Описание морового поветрия.

 
   Однажды, в конце июля, ранним утром к Ушакову прибежал адмиралтейский вестовой. Вице-адмирал Клокачев звал всех старших командиров на срочное совещание.
   «Что там стряслось?» — раздумывал Ушаков, направляясь в адмиралтейство.

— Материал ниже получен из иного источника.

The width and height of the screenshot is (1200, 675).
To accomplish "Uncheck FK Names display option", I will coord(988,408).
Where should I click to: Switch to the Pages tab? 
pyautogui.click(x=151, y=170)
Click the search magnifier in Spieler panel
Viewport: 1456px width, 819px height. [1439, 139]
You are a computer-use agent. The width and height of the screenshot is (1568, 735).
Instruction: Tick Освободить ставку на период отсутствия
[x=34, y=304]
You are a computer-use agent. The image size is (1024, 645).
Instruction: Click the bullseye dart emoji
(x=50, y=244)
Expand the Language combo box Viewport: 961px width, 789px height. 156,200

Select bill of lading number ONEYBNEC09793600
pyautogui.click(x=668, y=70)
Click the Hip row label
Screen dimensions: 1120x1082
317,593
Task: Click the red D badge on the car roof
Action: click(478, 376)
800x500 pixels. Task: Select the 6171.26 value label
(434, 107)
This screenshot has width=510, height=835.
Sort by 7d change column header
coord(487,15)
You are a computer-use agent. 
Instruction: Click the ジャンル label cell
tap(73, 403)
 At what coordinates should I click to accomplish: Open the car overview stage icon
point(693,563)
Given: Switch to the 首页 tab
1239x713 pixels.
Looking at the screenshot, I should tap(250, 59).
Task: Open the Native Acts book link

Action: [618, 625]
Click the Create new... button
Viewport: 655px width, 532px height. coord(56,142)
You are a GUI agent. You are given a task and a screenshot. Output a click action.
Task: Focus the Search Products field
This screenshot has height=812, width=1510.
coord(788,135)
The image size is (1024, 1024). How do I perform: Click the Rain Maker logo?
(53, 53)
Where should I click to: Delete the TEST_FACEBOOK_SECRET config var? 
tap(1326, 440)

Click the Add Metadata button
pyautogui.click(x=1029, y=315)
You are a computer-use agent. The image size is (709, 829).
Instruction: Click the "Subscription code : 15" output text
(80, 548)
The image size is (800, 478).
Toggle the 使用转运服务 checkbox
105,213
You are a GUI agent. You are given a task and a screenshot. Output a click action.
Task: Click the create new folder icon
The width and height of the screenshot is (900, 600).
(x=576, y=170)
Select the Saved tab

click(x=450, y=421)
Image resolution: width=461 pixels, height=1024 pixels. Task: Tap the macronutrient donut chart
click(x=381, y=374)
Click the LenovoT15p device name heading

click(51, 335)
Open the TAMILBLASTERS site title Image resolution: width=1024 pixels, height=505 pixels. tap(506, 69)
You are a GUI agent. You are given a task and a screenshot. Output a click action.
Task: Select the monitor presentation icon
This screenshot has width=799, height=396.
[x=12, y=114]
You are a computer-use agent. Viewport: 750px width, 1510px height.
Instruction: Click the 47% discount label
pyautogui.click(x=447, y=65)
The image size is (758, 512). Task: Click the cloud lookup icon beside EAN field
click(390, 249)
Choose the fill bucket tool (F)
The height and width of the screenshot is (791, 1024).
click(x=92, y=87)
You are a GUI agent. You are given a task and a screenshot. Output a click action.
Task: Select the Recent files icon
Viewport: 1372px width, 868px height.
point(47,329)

   Первый, кого Федор Федорович увидал, входя в кабинет адмирала, был Войнович. Выпучив свои черные глаза, он важно восседал в кресле у самого адмиральского стола.
   Федор Федорович сел к Голенкину, который выбрал место в сторонке, у окна.
   — Что же это ты, Федор Федорович, и глаз не кажешь?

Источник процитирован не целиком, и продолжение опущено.